[Opening DATA IN THIS EXERCISE section]
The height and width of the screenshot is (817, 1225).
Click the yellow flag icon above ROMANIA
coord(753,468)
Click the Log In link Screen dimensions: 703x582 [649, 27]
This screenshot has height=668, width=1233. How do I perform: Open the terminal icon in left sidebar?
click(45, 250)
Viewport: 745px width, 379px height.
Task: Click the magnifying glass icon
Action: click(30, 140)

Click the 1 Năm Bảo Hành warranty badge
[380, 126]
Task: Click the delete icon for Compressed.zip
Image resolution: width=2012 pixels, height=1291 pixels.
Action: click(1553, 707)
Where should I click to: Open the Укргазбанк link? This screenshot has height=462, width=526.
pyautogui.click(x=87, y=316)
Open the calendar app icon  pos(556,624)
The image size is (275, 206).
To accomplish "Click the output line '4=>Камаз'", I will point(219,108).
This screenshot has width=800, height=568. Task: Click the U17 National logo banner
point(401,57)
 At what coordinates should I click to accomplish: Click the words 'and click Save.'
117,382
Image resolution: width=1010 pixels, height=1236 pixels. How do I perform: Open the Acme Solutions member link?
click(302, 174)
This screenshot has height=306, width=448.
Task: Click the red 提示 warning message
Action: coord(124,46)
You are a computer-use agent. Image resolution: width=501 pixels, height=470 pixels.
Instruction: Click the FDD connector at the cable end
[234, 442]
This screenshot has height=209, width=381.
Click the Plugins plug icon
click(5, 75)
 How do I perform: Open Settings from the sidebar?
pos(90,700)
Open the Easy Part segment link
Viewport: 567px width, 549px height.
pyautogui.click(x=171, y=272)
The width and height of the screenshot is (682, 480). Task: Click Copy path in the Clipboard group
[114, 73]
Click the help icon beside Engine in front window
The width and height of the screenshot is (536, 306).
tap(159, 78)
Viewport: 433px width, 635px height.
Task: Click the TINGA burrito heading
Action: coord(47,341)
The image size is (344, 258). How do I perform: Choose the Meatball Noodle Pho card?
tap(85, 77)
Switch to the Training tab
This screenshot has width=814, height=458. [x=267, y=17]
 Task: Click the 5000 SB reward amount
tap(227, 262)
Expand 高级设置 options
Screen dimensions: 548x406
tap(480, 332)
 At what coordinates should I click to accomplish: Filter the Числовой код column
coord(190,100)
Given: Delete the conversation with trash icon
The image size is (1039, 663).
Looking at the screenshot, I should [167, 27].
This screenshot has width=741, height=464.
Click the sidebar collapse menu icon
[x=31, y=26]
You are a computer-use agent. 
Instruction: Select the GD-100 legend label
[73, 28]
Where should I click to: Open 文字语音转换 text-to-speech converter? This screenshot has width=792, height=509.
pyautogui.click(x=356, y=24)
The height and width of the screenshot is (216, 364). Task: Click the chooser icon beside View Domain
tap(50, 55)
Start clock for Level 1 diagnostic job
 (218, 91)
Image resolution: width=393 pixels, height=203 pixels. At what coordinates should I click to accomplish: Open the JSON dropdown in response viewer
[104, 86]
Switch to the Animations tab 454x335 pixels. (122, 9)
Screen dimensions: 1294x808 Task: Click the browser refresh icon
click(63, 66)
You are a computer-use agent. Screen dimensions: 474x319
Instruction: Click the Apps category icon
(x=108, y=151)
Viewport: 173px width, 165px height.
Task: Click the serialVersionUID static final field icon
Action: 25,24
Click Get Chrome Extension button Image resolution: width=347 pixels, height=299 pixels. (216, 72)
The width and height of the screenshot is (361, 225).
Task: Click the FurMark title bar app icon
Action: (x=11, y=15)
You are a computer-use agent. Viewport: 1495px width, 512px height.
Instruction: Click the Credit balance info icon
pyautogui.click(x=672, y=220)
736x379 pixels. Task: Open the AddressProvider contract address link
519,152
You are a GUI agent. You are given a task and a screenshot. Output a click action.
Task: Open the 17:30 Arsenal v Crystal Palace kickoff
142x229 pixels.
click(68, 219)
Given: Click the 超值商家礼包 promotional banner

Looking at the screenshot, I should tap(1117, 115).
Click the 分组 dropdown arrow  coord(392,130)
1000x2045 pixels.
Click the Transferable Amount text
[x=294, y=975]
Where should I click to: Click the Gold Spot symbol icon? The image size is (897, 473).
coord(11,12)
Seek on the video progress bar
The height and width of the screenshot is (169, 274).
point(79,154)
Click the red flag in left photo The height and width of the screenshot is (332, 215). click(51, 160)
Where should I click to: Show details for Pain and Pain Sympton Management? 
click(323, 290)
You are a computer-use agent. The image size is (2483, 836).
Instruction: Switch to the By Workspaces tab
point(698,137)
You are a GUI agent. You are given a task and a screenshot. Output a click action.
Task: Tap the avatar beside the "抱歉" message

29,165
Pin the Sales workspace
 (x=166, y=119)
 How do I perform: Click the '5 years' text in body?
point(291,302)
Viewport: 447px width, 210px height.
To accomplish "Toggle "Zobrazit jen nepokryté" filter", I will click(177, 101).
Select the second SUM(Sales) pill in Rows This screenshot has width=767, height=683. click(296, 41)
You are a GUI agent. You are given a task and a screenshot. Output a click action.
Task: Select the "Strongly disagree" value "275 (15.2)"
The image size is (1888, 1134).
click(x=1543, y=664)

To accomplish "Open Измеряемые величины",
[Closing DATA IN THIS EXERCISE section]
▶ [AIM OF THE TASK]
Transcribe all of the material exactly as it was written.

▶ [COMPLETED TASK]
The height and width of the screenshot is (817, 1225).
Click the yellow flag icon above ROMANIA
coord(753,468)
Click the Log In link Screen dimensions: 703x582 [649, 27]
This screenshot has height=668, width=1233. How do I perform: Open the terminal icon in left sidebar?
click(45, 250)
Viewport: 745px width, 379px height.
Task: Click the magnifying glass icon
Action: click(30, 140)

Click the 1 Năm Bảo Hành warranty badge
[380, 126]
Task: Click the delete icon for Compressed.zip
Image resolution: width=2012 pixels, height=1291 pixels.
Action: click(1553, 707)
Where should I click to: Open the Укргазбанк link? This screenshot has height=462, width=526.
pyautogui.click(x=87, y=316)
Open the calendar app icon  pos(556,624)
The image size is (275, 206).
To accomplish "Click the output line '4=>Камаз'", I will point(219,108).
This screenshot has width=800, height=568. Task: Click the U17 National logo banner
point(401,57)
 At what coordinates should I click to accomplish: Click the words 'and click Save.'
117,382
Image resolution: width=1010 pixels, height=1236 pixels. How do I perform: Open the Acme Solutions member link?
click(302, 174)
This screenshot has height=306, width=448.
Task: Click the red 提示 warning message
Action: coord(124,46)
You are a computer-use agent. Image resolution: width=501 pixels, height=470 pixels.
Instruction: Click the FDD connector at the cable end
[234, 442]
This screenshot has height=209, width=381.
Click the Plugins plug icon
click(5, 75)
 How do I perform: Open Settings from the sidebar?
pos(90,700)
Open the Easy Part segment link
Viewport: 567px width, 549px height.
pyautogui.click(x=171, y=272)
The width and height of the screenshot is (682, 480). Task: Click Copy path in the Clipboard group
[114, 73]
Click the help icon beside Engine in front window
The width and height of the screenshot is (536, 306).
tap(159, 78)
Viewport: 433px width, 635px height.
Task: Click the TINGA burrito heading
Action: coord(47,341)
The image size is (344, 258). How do I perform: Choose the Meatball Noodle Pho card?
tap(85, 77)
Switch to the Training tab
This screenshot has width=814, height=458. [x=267, y=17]
 Task: Click the 5000 SB reward amount
tap(227, 262)
Expand 高级设置 options
Screen dimensions: 548x406
tap(480, 332)
 At what coordinates should I click to accomplish: Filter the Числовой код column
coord(190,100)
Given: Delete the conversation with trash icon
The image size is (1039, 663).
Looking at the screenshot, I should [167, 27].
This screenshot has width=741, height=464.
Click the sidebar collapse menu icon
[x=31, y=26]
You are a computer-use agent. 
Instruction: Select the GD-100 legend label
[73, 28]
Where should I click to: Open 文字语音转换 text-to-speech converter? This screenshot has width=792, height=509.
pyautogui.click(x=356, y=24)
The height and width of the screenshot is (216, 364). Task: Click the chooser icon beside View Domain
tap(50, 55)
Start clock for Level 1 diagnostic job
 (218, 91)
Image resolution: width=393 pixels, height=203 pixels. At what coordinates should I click to accomplish: Open the JSON dropdown in response viewer
[104, 86]
Switch to the Animations tab 454x335 pixels. (122, 9)
Screen dimensions: 1294x808 Task: Click the browser refresh icon
click(63, 66)
You are a computer-use agent. Screen dimensions: 474x319
Instruction: Click the Apps category icon
(x=108, y=151)
Viewport: 173px width, 165px height.
Task: Click the serialVersionUID static final field icon
Action: 25,24
Click Get Chrome Extension button Image resolution: width=347 pixels, height=299 pixels. (216, 72)
The width and height of the screenshot is (361, 225).
Task: Click the FurMark title bar app icon
Action: (x=11, y=15)
You are a computer-use agent. Viewport: 1495px width, 512px height.
Instruction: Click the Credit balance info icon
pyautogui.click(x=672, y=220)
736x379 pixels. Task: Open the AddressProvider contract address link
519,152
You are a GUI agent. You are given a task and a screenshot. Output a click action.
Task: Open the 17:30 Arsenal v Crystal Palace kickoff
142x229 pixels.
click(68, 219)
Given: Click the 超值商家礼包 promotional banner

Looking at the screenshot, I should tap(1117, 115).
Click the 分组 dropdown arrow  coord(392,130)
1000x2045 pixels.
Click the Transferable Amount text
[x=294, y=975]
Where should I click to: Click the Gold Spot symbol icon? The image size is (897, 473).
coord(11,12)
Seek on the video progress bar
The height and width of the screenshot is (169, 274).
point(79,154)
Click the red flag in left photo The height and width of the screenshot is (332, 215). click(51, 160)
Where should I click to: Show details for Pain and Pain Sympton Management? 
click(323, 290)
You are a computer-use agent. The image size is (2483, 836).
Instruction: Switch to the By Workspaces tab
point(698,137)
You are a GUI agent. You are given a task and a screenshot. Output a click action.
Task: Tap the avatar beside the "抱歉" message

29,165
Pin the Sales workspace
 (x=166, y=119)
 How do I perform: Click the '5 years' text in body?
point(291,302)
Viewport: 447px width, 210px height.
To accomplish "Toggle "Zobrazit jen nepokryté" filter", I will click(177, 101).
Select the second SUM(Sales) pill in Rows This screenshot has width=767, height=683. click(296, 41)
You are a GUI agent. You are given a task and a screenshot. Output a click action.
Task: Select the "Strongly disagree" value "275 (15.2)"
The image size is (1888, 1134).
click(x=1543, y=664)

To accomplish "Open Измеряемые величины",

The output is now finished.